One way or other, though, these are still just small-sample results for now. They’re certainly encouraging, but 18 innings of work doesn’t tell us much of value, with all kinds of potential variables mixed in that can confound the data. Let’s take a look under the hood to see what else we can learn.
Perhaps the biggest question heading into Manaea’s return was his velocity. He was billed as throwing mid-90s as a prospect and averaged 92.9 mph in his rookie year, but as time went on he saw that number drop to 91.7 the next summer and then 90.4 in 2018. Granted, he was still able to succeed at those lower readings, as during his no-hitter last season he averaged 90.8 on his fastball and topped out at 92.5, but every extra tick helps. Would he recover some lost miles after his shoulder cleanup, stay around the same as we last saw him in 2018, or even lose some heat after an operation on the trickiest body part for a pitcher?
The answer has turned out to be in the middle. When he began his minor league rehab this year the reports were discouraging, pegging him in the mid-to-high-80s, but he moved back up beyond 90 as he racked up some Triple-A innings and built up his arm strength.
In Manaea’s first three innings against the Yankees he sat in the 91-93 range and topped at 94.4, but he ran out of gas in the next couple frames and was more like 90-91 in the 4th and 88-90 in the 5th. Against Detroit he tossed a couple 93s in the 1st inning again, then spent the next three innings around 89-91 and only hit 90 once in the final three frames. Against Texas he skipped the hard stuff entirely and topped out at 91.6 mph, fading back to 87-90 in the final two innings.
In other words, he appears to still be capable of dialing up as high as 94, but not for a whole outing. He seemed to pace himself better in his two latest starts, and finished them with averages of 89.8 and 89.4, respectively.
That’s not the velocity level that Athletics Nation was hoping to see from Manaea, but it’s sure working so far. And the results haven’t just been flukes of BABIP luck — he’s truly earning his outs, with lots of swinging strikes and weak contact. His Statcast xwOBA is a phenomenal .257, which would rank among the best starters in the majors over a full season (MLB starter average is .321).
Against the Tigers, Manaea induced a whopping 15 swinging strikes with his fastball, including the finishing pitch of seven of his 10 strikeouts. He didn’t get nearly that many whiffs in the other games but still picked up a few each time, and when batters did make contact they didn’t do much with it. The Yankees hit a couple loud grounders and a deep flyout, and the Tigers knocked a homer, but in each game the opponent only managed three hard-hit balls all day against the four-seamer (that’s 9-of-26 batted balls overall).
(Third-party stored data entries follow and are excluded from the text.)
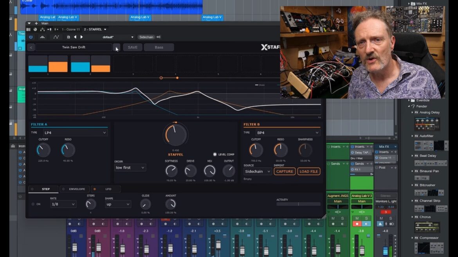This screenshot has height=257, width=458.
Task: Enable the LEVEL COMP toggle
Action: (x=215, y=154)
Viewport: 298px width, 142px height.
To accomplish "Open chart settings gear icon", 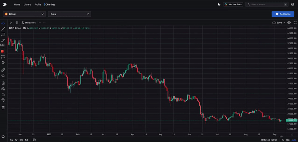I will coord(289,23).
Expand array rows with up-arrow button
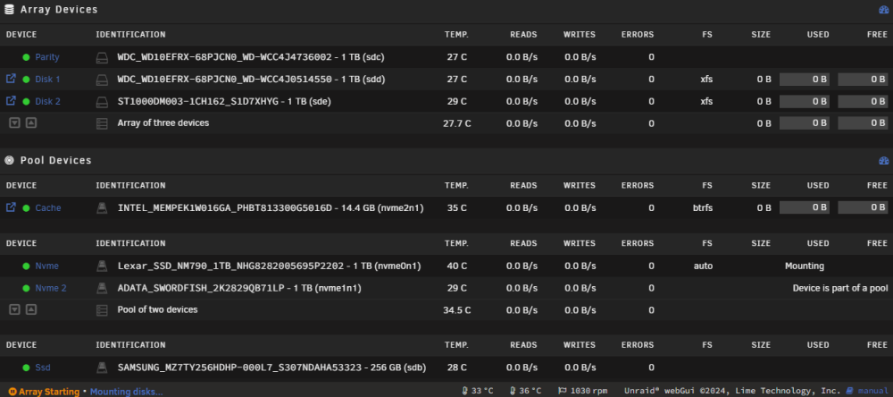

Even at an average of just 89.9 mph, Manaea’s fastball is working. It remains to be seen whether he can keep it up as the league makes its adjustments to him, but there’s no mirage in his early numbers, no laundry list of loud outs waiting to be exposed in a larger sample. He’s limited opponents to six hits in 18 innings because nobody has been able to put the barrel of the bat on his pitches — and in fact, two of those six hits were comebacker grounders that he deflected himself, and which would have otherwise been fielded routinely by his teammates if he’d just let them go past.
“Velo is what it is,” Manaea told me after his start against the Tigers. “I’m trying to throw hard again, but if it’s not there, I think it’s more about the conviction that I have with my pitches. Got a couple swings and misses with 89 [mph], and if that’s what it takes then that’s what I’ve got, so I can’t be greedy and be upset that I’m not throwing 95 or 97. I’m just working with what I’ve got.”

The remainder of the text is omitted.